The sun is starting to grow jobs

I've been meaning to post this article from the NY Times on the rise of "Greentech" companies in California.

SunPower, which makes the silicon-based cells that turn sunlight into electricity, reported 2007 revenue of more than $775 million, more than triple its 2006 revenue. The company expects sales to top $1 billion this year. SunPower, based in San Jose, said its stock price grew 251 percent in 2007, faster than any other Silicon Valley company, including Apple and Google.

Not coincidentally, three-quarters of the nation’s demand for solar comes from residents and companies in California. “There is a real economy — multiple companies, all of which have the chance to be billion-dollar operators,” said Daniel M. Kammen, a professor in the energy and resources group at the University of California, Berkeley. California, he says, is poised to be both the world’s next big solar market and its entrepreneurial center.

The question, Professor Kammen says, is: “How can we make sure it’s not just green elite or green chic, and make it the basis for the economy?”

:: Entries shown ::
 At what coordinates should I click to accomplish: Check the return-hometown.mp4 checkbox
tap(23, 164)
==
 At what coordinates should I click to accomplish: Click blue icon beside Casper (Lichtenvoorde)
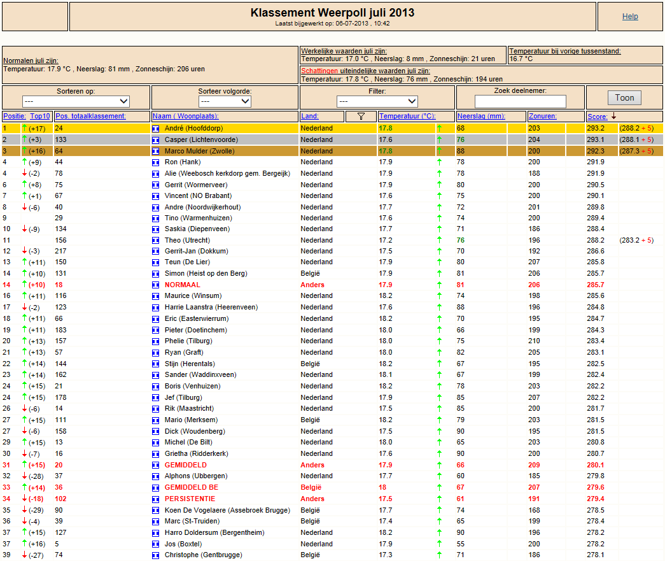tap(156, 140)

:: Problem requirements ::
Answer these from the post on solar jobs:
1. What was SunPower's revenue in 2007?
2. What share of the nation's demand for solar comes from California?
3. Where does Daniel M. Kammen work as a professor?
The items play no part in this.

:: Response area ::
1. More than $775 million.
2. Three-quarters.
3. In the energy and resources group at the University of California, Berkeley.